◆ Task goal
Reproduce each record exactly, leaving out no line.

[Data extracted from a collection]
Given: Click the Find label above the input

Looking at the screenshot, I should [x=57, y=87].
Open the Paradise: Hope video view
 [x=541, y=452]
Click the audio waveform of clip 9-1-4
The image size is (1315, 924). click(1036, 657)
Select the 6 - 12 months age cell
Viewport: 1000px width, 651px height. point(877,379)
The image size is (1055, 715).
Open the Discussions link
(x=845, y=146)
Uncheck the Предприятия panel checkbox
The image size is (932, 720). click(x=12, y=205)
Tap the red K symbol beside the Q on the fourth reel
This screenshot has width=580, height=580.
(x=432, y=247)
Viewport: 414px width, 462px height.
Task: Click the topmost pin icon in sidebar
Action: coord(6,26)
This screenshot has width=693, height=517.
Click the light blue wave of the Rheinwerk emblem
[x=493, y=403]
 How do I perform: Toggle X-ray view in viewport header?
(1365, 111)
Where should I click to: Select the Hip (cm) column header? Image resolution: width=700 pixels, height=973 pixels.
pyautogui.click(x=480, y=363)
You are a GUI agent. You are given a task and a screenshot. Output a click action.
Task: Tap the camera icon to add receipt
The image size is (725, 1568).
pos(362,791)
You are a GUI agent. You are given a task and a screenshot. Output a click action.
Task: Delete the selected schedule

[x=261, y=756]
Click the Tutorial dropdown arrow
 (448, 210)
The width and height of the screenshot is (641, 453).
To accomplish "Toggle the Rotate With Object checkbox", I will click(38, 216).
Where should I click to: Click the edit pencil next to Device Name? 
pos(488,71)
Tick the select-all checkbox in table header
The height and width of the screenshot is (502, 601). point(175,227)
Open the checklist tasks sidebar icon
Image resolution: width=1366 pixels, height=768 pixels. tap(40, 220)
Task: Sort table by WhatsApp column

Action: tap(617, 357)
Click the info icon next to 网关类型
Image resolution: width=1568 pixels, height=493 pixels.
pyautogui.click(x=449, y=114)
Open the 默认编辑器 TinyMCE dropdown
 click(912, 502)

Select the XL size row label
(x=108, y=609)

◆ Task response
Given: Click the Find label above the input

Looking at the screenshot, I should [x=57, y=87].
Open the Paradise: Hope video view
 [x=541, y=452]
Click the audio waveform of clip 9-1-4
The image size is (1315, 924). click(1036, 657)
Select the 6 - 12 months age cell
Viewport: 1000px width, 651px height. point(877,379)
The image size is (1055, 715).
Open the Discussions link
(x=845, y=146)
Uncheck the Предприятия panel checkbox
The image size is (932, 720). click(x=12, y=205)
Tap the red K symbol beside the Q on the fourth reel
This screenshot has width=580, height=580.
(x=432, y=247)
Viewport: 414px width, 462px height.
Task: Click the topmost pin icon in sidebar
Action: coord(6,26)
This screenshot has width=693, height=517.
Click the light blue wave of the Rheinwerk emblem
[x=493, y=403]
 How do I perform: Toggle X-ray view in viewport header?
(1365, 111)
Where should I click to: Select the Hip (cm) column header? Image resolution: width=700 pixels, height=973 pixels.
pyautogui.click(x=480, y=363)
You are a GUI agent. You are given a task and a screenshot. Output a click action.
Task: Tap the camera icon to add receipt
The image size is (725, 1568).
pos(362,791)
You are a GUI agent. You are given a task and a screenshot. Output a click action.
Task: Delete the selected schedule

[x=261, y=756]
Click the Tutorial dropdown arrow
 (448, 210)
The width and height of the screenshot is (641, 453).
To accomplish "Toggle the Rotate With Object checkbox", I will click(38, 216).
Where should I click to: Click the edit pencil next to Device Name? 
pos(488,71)
Tick the select-all checkbox in table header
The height and width of the screenshot is (502, 601). point(175,227)
Open the checklist tasks sidebar icon
Image resolution: width=1366 pixels, height=768 pixels. tap(40, 220)
Task: Sort table by WhatsApp column

Action: tap(617, 357)
Click the info icon next to 网关类型
Image resolution: width=1568 pixels, height=493 pixels.
pyautogui.click(x=449, y=114)
Open the 默认编辑器 TinyMCE dropdown
 click(912, 502)

Select the XL size row label
(x=108, y=609)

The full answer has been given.